(What the task requires): Pull out each line of the records in which the string "Click" appears.

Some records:
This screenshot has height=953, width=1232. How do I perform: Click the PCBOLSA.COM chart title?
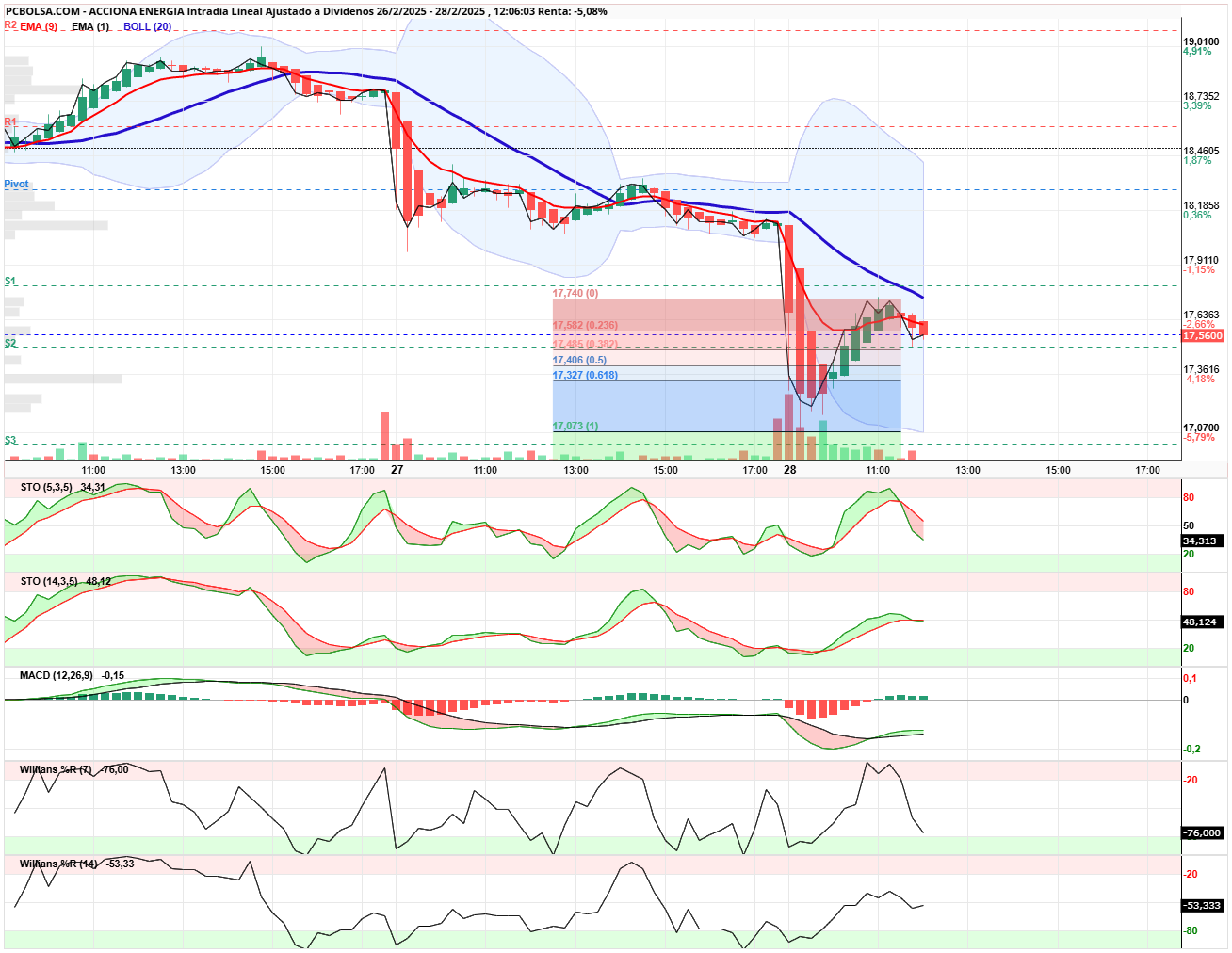(42, 11)
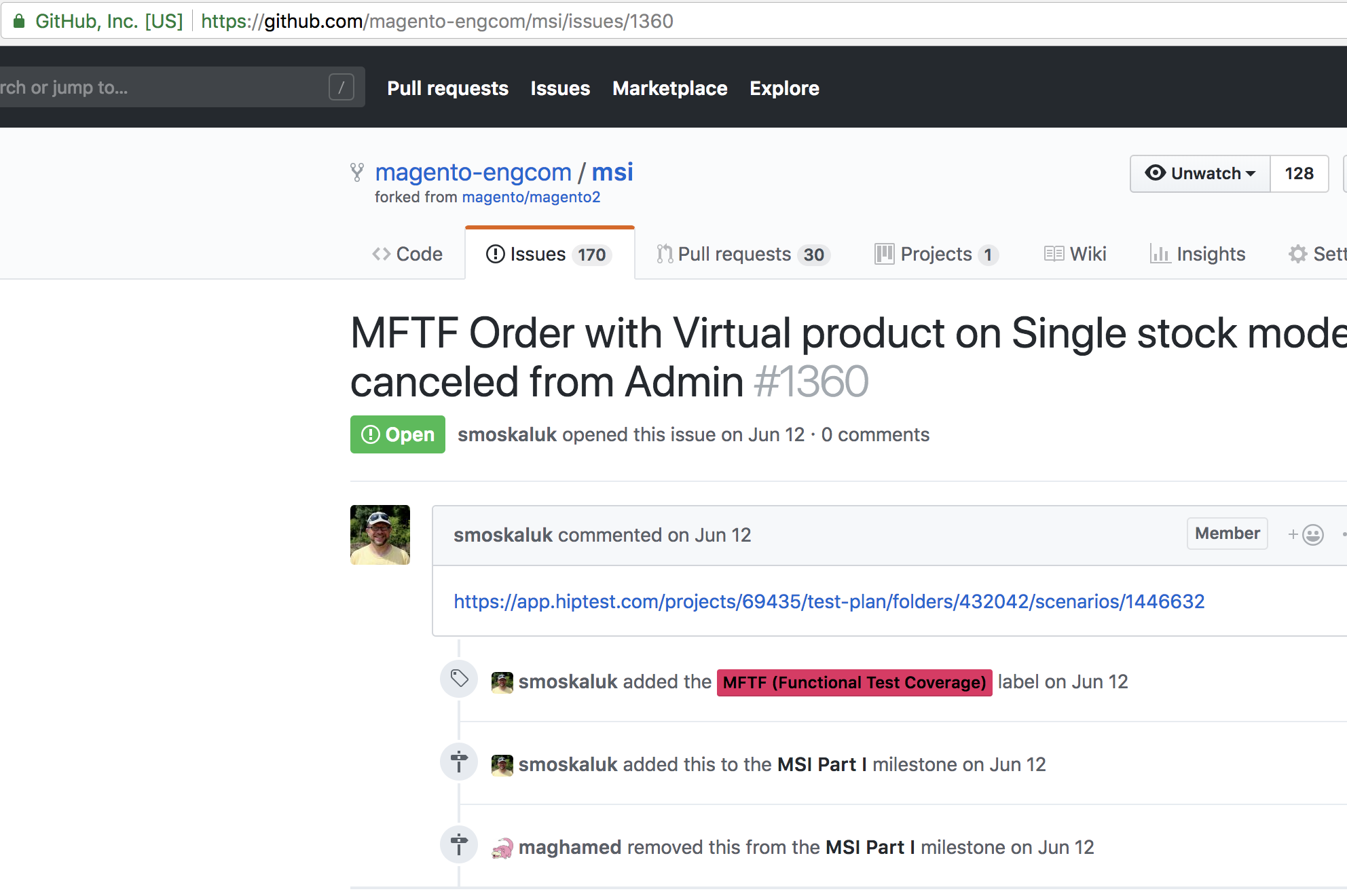Image resolution: width=1347 pixels, height=896 pixels.
Task: Click the red MFTF Functional Test Coverage label
Action: [x=854, y=682]
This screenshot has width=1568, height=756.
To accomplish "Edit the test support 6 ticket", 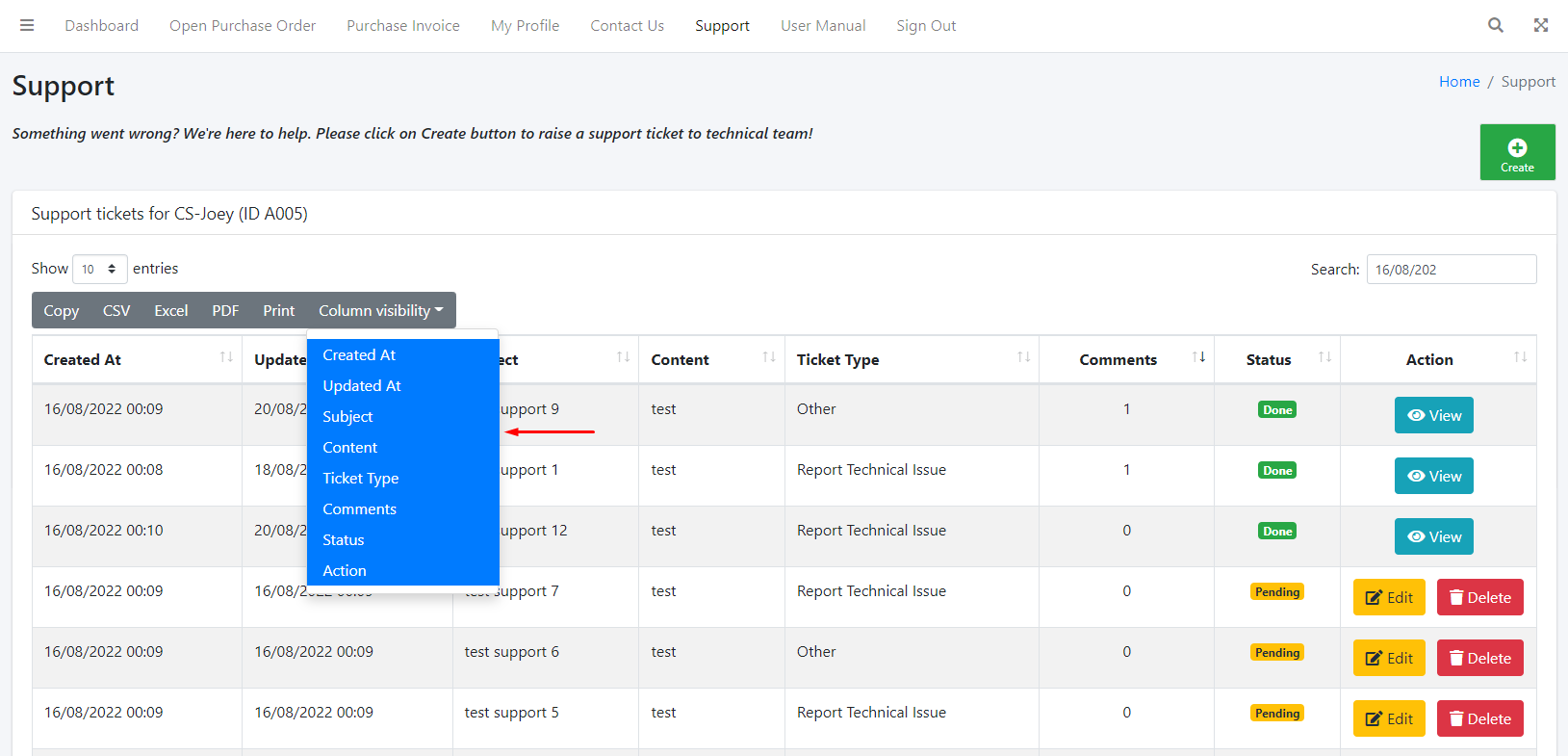I will tap(1388, 659).
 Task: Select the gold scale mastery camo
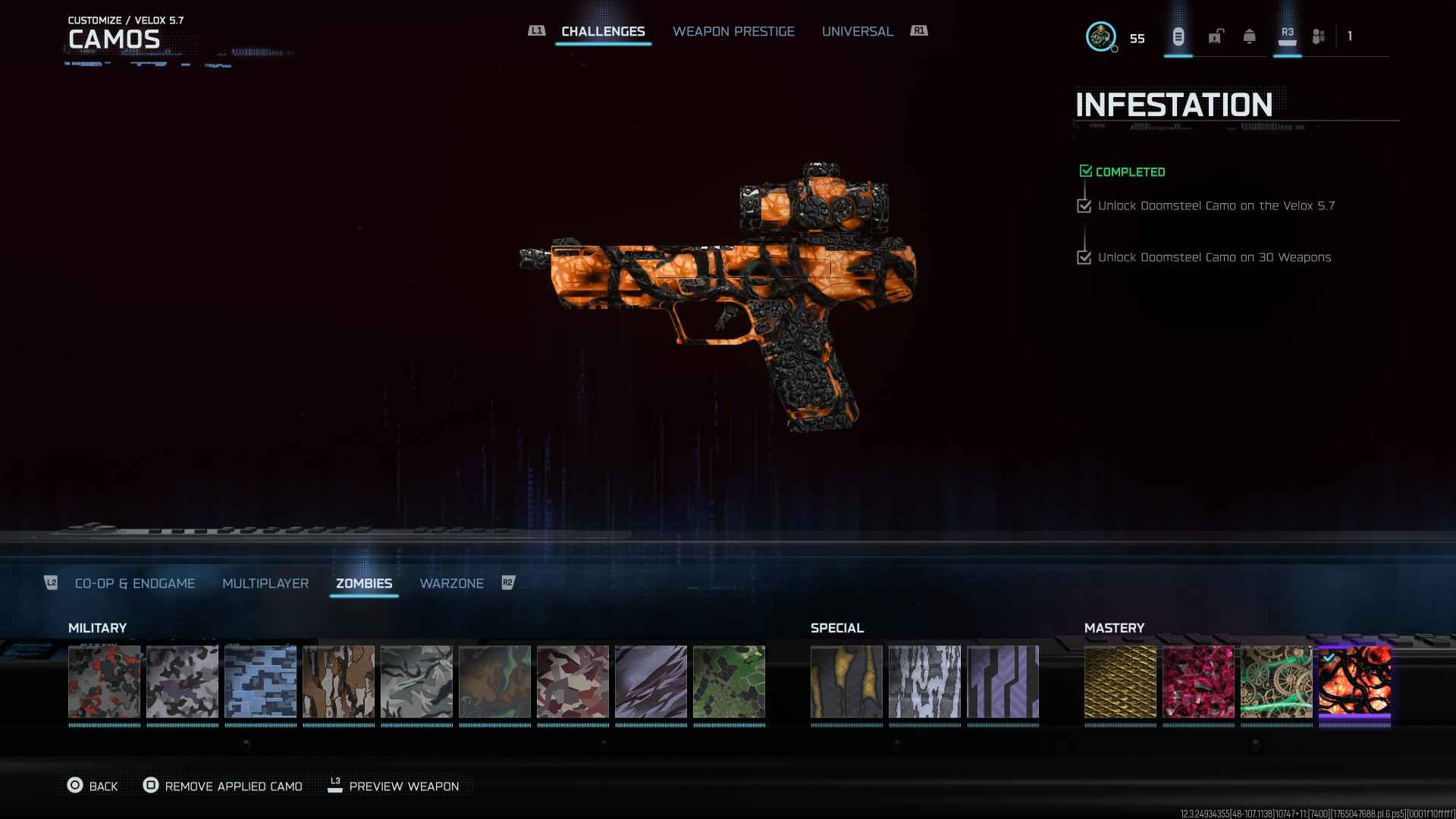(x=1120, y=682)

(Reply to the task):
This screenshot has height=953, width=1232. How do I perform: Click the PCBOLSA.COM chart title?
Task: Click the red MFTF Functional Test Coverage label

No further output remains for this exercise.